Data items

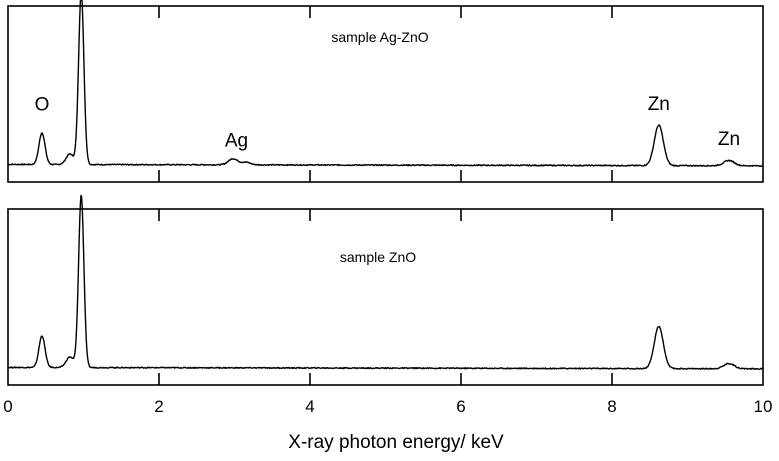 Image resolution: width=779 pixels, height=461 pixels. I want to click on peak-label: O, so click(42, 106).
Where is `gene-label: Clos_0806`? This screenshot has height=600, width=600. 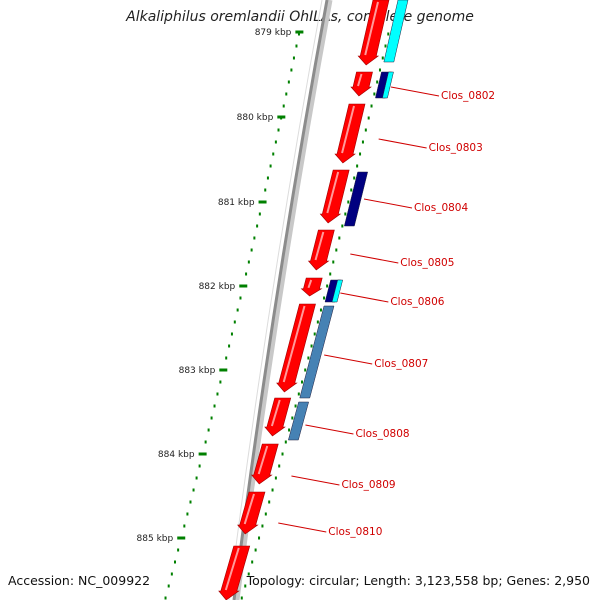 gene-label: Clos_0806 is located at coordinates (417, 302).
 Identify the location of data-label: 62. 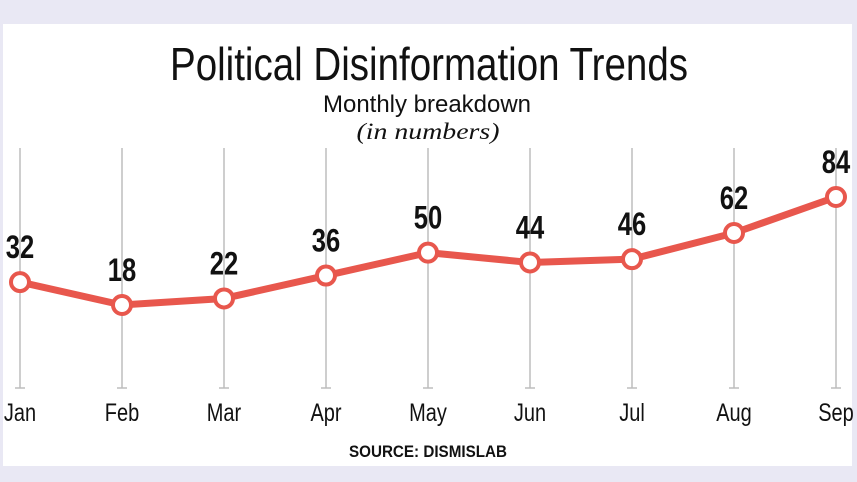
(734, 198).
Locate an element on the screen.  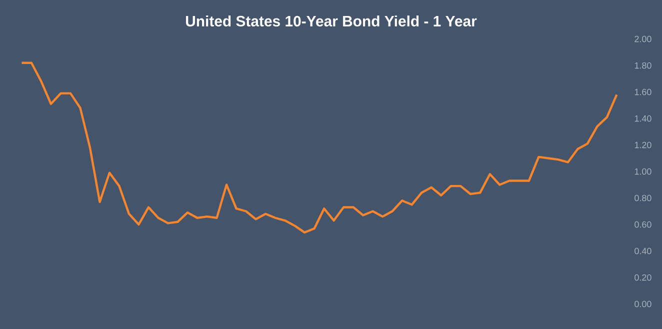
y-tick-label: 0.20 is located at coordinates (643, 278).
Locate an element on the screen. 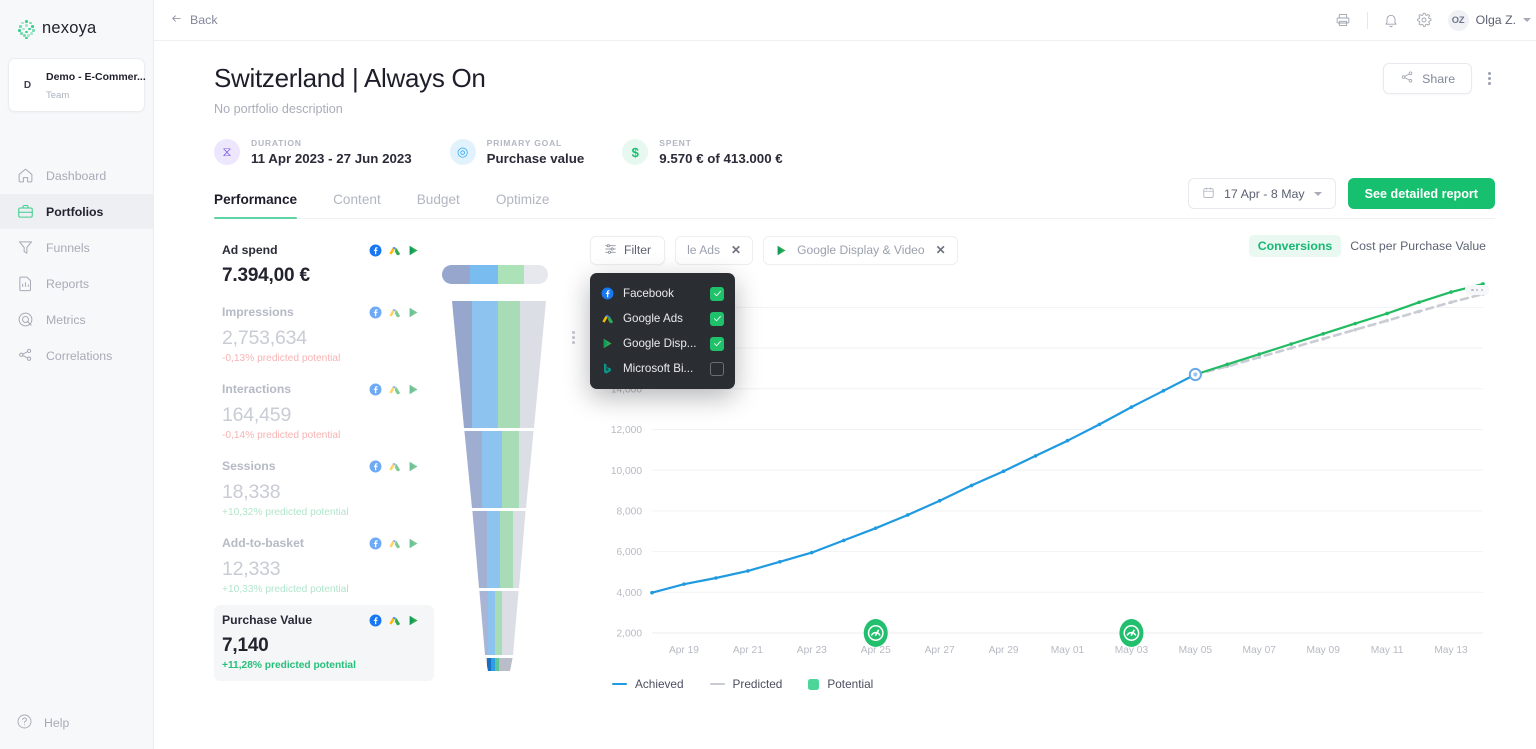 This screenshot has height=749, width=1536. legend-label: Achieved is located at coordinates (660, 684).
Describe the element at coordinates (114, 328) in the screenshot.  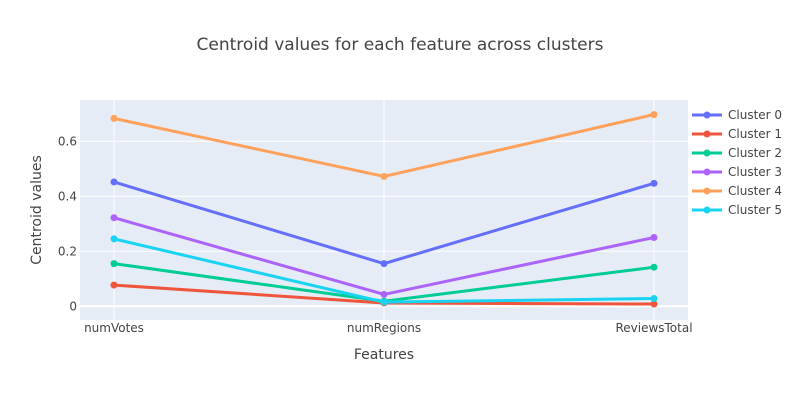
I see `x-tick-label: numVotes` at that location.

▶ [Work to be completed] Copy the rows word for word, beginning at the line that contains "Describe the element" and continuing through the last of the rows. Omit the pictures.

▶ [Answer space]
Describe the element at coordinates (114, 328) in the screenshot.  
I see `x-tick-label: numVotes` at that location.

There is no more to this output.